Closing Lunga Point on D-day, 7 August, George F. Elliott sent her boats away at 0733 hrs. and simultaneously began discharging cargo. Despite enemy air attacks she continued to work far into the night, ceasing unloading only when the beach became too congested.
Morning on 8 August found George F. Elliott and her crew still awaiting the order to resume sending the balance of her cargo ashore when radar screens on the US destroyer pickets began to show an approaching flight of Japanese planes heading straight for the landing group. Weighing anchor and raising steam to get underway shortly before 11:00. George F. Elliott moved out of the landing area into the open waters of Ironbottom Sound and her crew readied their weapons to meet the inbound Mitsubishi G4M 'Betty' bombers coming over Florida Island. Making her 10.5 knot top speed and weaving between US destroyers and other transports as they avoided and fired on the Japanese torpedo bombers skimming mere feet above the waters surface, the gunners on George F. Elliott sighted a 'Betty' closing on their starboard side, only 30 feet (9.1 m) off the water. Taking the plane under concentrated fire and scoring several hits, the gun crews were unable to down the Japanese bomber before it suddenly popped up and slammed into the ship, just aft of the superstructure on the Starboard side.

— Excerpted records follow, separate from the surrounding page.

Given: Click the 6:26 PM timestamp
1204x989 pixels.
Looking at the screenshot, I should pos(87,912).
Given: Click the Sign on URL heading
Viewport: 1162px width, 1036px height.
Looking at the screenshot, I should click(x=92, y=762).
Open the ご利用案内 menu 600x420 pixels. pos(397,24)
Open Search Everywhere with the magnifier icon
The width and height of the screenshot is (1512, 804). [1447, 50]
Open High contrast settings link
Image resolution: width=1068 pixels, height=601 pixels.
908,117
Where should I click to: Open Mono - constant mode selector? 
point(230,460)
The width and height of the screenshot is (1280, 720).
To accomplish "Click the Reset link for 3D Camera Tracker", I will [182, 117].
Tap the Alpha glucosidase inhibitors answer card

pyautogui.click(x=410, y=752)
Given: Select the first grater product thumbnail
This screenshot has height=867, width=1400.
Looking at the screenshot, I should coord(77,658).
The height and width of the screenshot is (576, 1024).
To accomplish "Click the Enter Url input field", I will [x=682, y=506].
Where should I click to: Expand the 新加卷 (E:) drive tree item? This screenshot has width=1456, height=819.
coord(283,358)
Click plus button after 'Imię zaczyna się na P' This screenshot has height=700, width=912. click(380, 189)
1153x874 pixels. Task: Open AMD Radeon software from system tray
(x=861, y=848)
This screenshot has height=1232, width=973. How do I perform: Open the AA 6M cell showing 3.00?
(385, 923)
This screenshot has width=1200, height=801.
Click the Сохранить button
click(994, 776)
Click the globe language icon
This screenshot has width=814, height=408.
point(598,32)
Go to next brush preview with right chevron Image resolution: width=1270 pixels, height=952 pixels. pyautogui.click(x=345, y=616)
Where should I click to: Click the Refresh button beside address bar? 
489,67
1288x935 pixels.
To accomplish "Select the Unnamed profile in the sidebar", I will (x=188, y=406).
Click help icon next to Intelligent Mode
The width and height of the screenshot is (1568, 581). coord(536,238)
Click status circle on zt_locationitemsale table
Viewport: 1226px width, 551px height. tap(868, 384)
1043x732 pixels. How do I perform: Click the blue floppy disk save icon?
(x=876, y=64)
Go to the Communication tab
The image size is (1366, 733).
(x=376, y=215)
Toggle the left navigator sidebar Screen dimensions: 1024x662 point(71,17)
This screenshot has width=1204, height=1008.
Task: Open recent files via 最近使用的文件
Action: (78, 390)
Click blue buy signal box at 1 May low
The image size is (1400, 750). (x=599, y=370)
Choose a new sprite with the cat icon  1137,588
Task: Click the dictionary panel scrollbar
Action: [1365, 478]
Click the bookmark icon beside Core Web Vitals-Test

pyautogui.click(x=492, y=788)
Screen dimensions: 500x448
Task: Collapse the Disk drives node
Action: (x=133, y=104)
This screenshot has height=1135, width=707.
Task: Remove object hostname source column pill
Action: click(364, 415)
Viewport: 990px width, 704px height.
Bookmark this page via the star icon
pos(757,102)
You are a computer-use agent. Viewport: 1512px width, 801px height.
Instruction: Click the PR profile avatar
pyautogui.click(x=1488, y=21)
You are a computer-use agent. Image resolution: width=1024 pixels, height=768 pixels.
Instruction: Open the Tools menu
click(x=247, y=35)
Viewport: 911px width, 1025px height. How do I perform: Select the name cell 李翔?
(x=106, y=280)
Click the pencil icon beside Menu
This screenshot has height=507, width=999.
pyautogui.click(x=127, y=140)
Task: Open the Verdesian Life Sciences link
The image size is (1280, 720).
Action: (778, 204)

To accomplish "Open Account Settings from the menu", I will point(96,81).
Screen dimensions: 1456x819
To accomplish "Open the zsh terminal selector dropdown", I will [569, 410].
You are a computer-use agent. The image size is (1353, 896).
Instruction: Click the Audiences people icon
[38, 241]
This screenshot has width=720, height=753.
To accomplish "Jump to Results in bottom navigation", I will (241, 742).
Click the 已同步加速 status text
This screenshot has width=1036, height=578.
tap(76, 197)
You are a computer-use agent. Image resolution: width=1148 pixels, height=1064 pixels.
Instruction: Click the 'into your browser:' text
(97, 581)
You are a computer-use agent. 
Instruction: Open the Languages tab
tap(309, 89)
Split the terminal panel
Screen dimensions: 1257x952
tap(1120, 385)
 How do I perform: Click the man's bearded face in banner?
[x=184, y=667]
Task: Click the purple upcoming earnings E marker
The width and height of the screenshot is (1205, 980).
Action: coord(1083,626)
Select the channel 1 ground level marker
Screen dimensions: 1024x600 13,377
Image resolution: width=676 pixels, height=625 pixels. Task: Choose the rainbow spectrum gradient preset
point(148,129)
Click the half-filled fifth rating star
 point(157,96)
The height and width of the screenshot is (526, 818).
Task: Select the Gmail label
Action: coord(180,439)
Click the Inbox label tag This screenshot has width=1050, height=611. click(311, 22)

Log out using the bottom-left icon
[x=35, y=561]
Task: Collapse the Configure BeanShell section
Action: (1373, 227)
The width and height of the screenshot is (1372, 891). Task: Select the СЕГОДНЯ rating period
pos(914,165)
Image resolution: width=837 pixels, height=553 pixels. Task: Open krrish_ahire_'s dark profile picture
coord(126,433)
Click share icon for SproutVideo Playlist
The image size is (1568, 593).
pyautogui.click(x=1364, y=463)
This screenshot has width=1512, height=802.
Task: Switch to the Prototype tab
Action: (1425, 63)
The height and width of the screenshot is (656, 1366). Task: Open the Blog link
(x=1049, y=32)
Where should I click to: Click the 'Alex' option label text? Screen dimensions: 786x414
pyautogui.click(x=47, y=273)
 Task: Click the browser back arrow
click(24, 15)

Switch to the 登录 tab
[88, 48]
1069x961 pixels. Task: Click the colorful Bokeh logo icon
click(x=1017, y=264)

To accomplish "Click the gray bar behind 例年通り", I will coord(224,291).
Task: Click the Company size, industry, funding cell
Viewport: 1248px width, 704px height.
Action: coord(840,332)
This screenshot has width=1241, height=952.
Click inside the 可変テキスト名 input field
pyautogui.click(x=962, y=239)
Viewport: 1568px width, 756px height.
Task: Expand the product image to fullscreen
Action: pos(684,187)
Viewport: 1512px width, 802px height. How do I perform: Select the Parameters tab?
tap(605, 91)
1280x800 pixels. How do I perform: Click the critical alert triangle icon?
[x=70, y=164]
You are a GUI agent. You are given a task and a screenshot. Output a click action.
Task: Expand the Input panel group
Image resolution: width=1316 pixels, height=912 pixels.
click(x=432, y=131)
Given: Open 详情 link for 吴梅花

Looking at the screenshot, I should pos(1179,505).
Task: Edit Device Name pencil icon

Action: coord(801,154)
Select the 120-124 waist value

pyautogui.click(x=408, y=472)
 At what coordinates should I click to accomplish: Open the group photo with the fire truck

Though the lightly armored 'Betty' disintegrated on impact with the hull of George F. Elliott, wreckage and burning gasoline showered the deck and its engines were able to punch through the unarmored hull into the rear cargo hold, severing the ships rear fire main in the process. A massive fire broke out onboard both topside and deep within the hull, where supplies destined for shore now fed the flames which the crew raced to contain. Fires below deck quickly grew out of control and forced the engine room crew to abandon their stations, bringing George F. Elliott to a stop in the middle of Ironbottom Sound. Using a bucket brigade and whatever means they could to fight the fires, the crew made a valiant stand against the advancing flames as the continuing Japanese attack kept nearby ships from providing any assistance to the burning transport. By the time the remnants of the Japanese bomber force had departed the area it was too late for George F. Elliott, as the intense flames caused a damaged bulkhead to fail, releasing bunker fuel into the rear hold and turning a massive fire into an inferno. Shortly after 13:00, the crew was ordered to abandon ship.
The Pacific is based in part upon Helmet for My Pillow, the memoir of Robert Leckie, a member of the 1st Marines who sailed from San Francisco to Guadalcanal aboard George F. Elliott. The Elliot herself is seen prominently as the Marines make their landing on Guadalcanal.